Un jeune homme en costume déboule du quai N°24. Il s’écroule sur mon banc tirant une valise à roulettes. Il parle avec quelqu’un au téléphone, dit qu’il est bien arrivé mais qu’il en peut plus. Qu’il doit trouver un autre travail, plus près et plus enrichissant. Qu’il en a marre des zigotos râleurs ! Il dit que son taf s’écoule, fontaine plate… Que les gens sont jamais content de rien !… toujours prêts à l’esclandre gratis !... Les petits, les gros, les minces, les faibles, les lâches… tous y vont de leurs lamentations vigoureuses !... de leurs poings sur les tables !... de leurs menaces massacrantes !... C’est qu’y savent bien qu’en face, lui mouftera pas… que même qu’y restera poli, prévenant et tout… qu’y comprendra toujours… Alors y redoublent de furibardises les salopiots !... y déversent leur fiel et leur vomis jusqu’à épuisement des larynx ! Il dit que c’est parce qu’y tiennent leur revanche sur un quotidien de larves soumises ! Pour sûr c’est la première fois depuis longtemps qu’y peuvent bomber le torse !... y aller franchement du gosier !... gronder à tue-tête sans risque d’uppercuts en retour !... Pour ça que la masse déverse tous les mécontentements ! Y veulent en finir une fois pour toute avec leur vie de paillasson qu’y gueule mon voisin de banc !… Y rajoute que les clients y se rêvent – ô sublimes minutes ! – son boss !... son satrape !... son demi-dieu de l’Olympe ! Il les voit venir depuis derrière la vitrine, naviguant tels des Ulysse rejoignant Ithaque !... Il devine à leur allure les comédiens Del Arte en éclosion s’apprêtant à cracher leurs blablatas sur son falzar.
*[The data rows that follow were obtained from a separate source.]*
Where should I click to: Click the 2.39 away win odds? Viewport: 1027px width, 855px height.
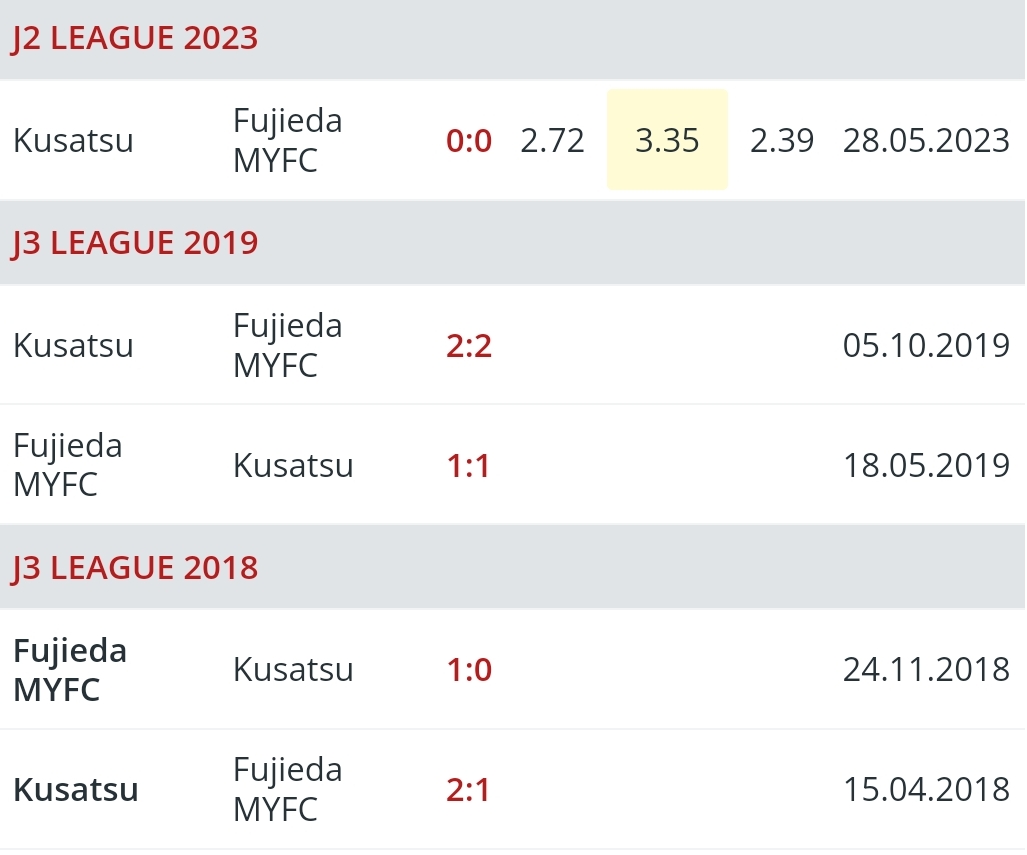(x=781, y=140)
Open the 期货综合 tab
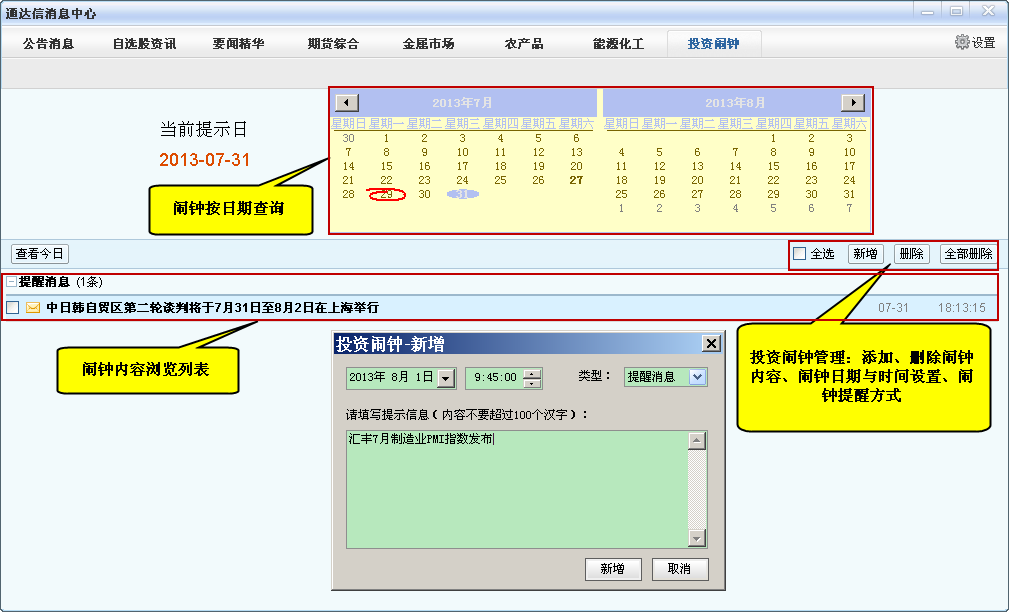The height and width of the screenshot is (612, 1009). tap(333, 44)
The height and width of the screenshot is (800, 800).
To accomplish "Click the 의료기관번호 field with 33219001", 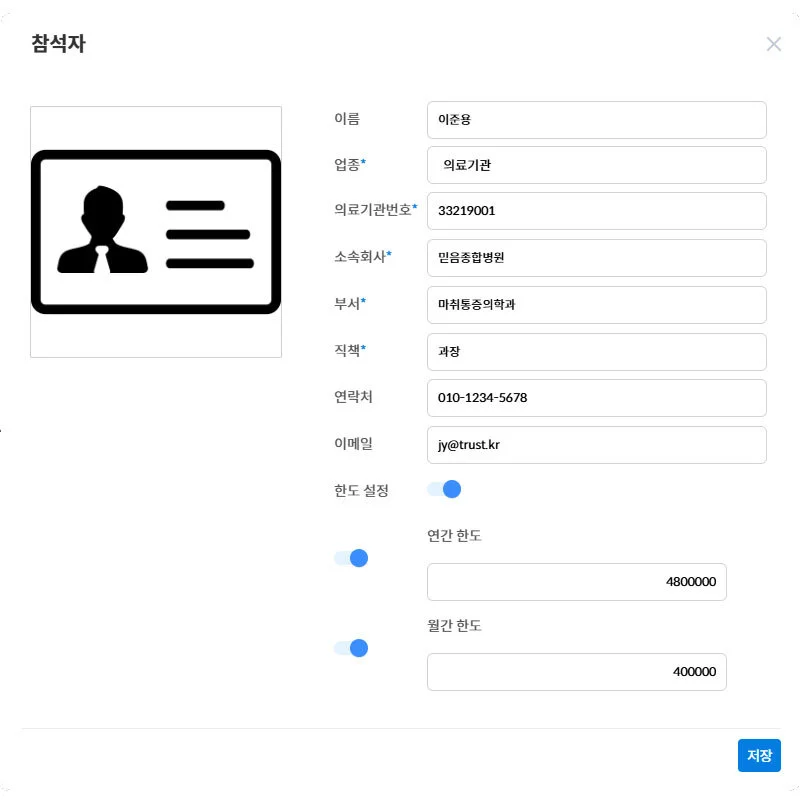I will [x=597, y=211].
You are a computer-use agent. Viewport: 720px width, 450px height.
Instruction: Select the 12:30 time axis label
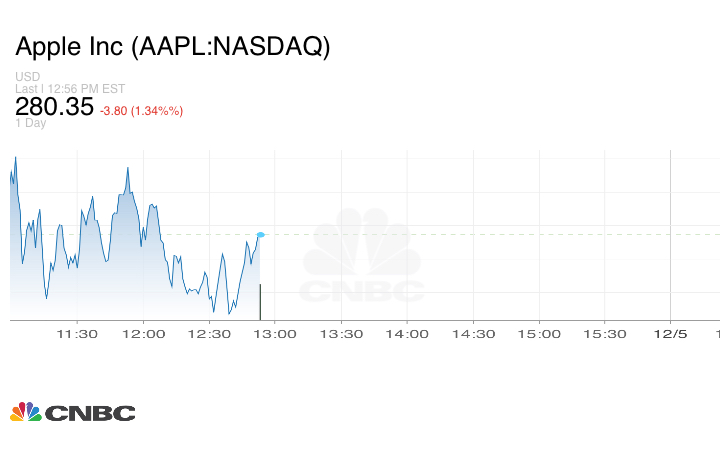click(209, 334)
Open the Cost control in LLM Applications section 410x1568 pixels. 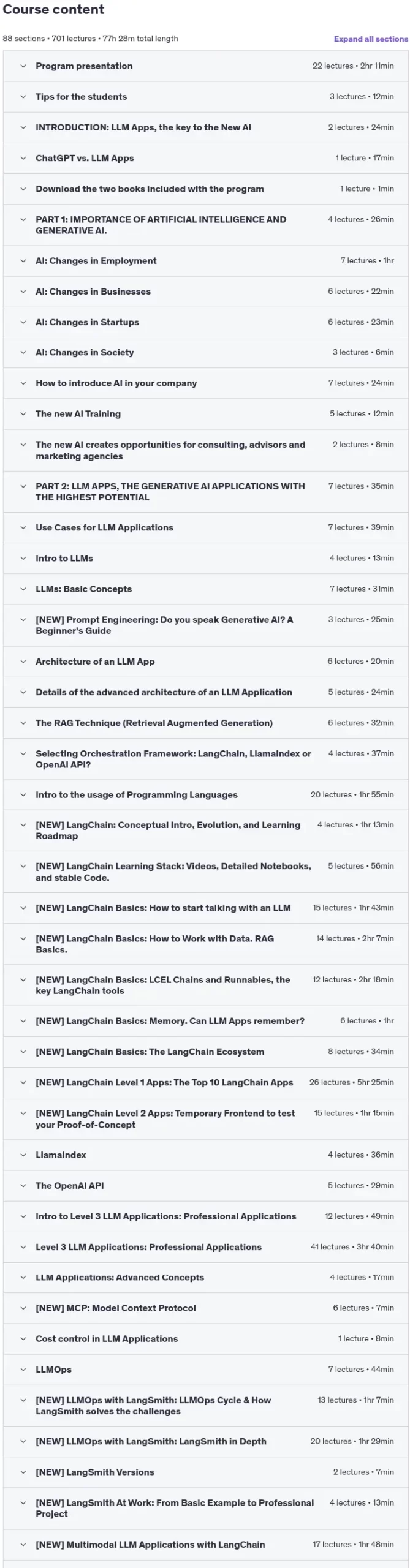click(107, 1338)
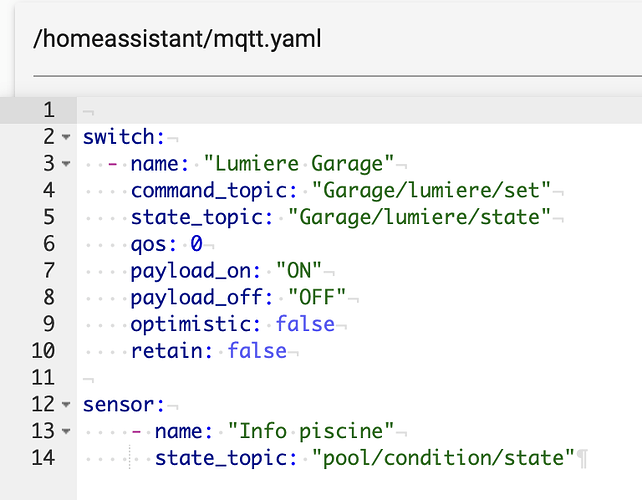
Task: Click the false value after retain
Action: (257, 352)
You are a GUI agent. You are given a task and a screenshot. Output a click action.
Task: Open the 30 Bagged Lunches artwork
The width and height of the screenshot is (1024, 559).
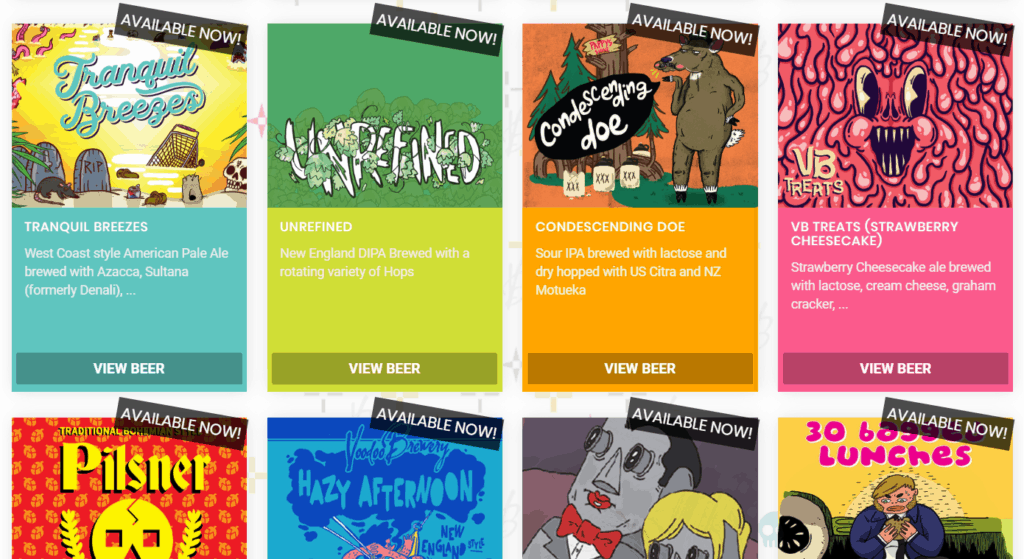point(895,488)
Chacun venant prendre son tour dans la file aboyeuse. Le client est roi, qu’y paraitrait. Vivement ce soir qu’y dit !... que j’Ulysse à mon tour…

 

 

8

 

 

Et puis quatre bus à touristes jettent leur marchandises. La gare de l’Est s'allume de mille loupiotes, surgissant avec force... formant de longues colonnes de St-Jean... C’est la colonne de portables prenant mille photos. Un truc de dingues. Couvrant tout le hall, c'est une volière à piafs exotiques... d'Asie et de pays slaves surtout !... ça gueule et ça crache comme les pires charretiers !... ah !... les chintoks... ceux-là, vous font une piscine en moins de deux !... faut l'écouter caqueter cette basse-cour express !... ça fait des fientes et des fientes dans le grand hangar !... ça fait brasserie japonaise, leur blablata sans tête ni queue !... Ça souffle une haleine comme un cancer maréchal... leur monde est vide... littéralement... il a l'air plein, mais il est vide... ils continuent de brailler, mais tout est vide.

 

Je les regarde, les maudits. Je les préviens que c'est pas eux qui commandent ! qu'ils sont capitaines de rien du tout. Que leurs paroles, c’est tout du lait caillé !... que derrière eux, y a que des caveaux, et que devant, c'est tout pareil... que j'y constate aucune symphonie... juste quelques notes folichonnes parfois... juste de l'effleurement, jamais de caresses véritables.

 

Ces types sont les obusiers de mon paysage... en brûlent le moindre monument... laissent aucun blessé sur le sol... trifouillent leur gadoue et vous la collent plein visage !... les lumières du ciel, je les vois pas non... je les vois pas... je vois qu'un mausolée ciel ouvert... avec des cadavres s'ignorant.

 

Je regagne le panneau des départs. Les horaires s’affichent et j’accepte ma conversion. Je redeviens disciple du train. Je monte dans la voiture 7 quai numéro 9 quand j’entends une voix féminine dans le haut-parleur. Elle annonce que Hugo attend Marie à l’accueil.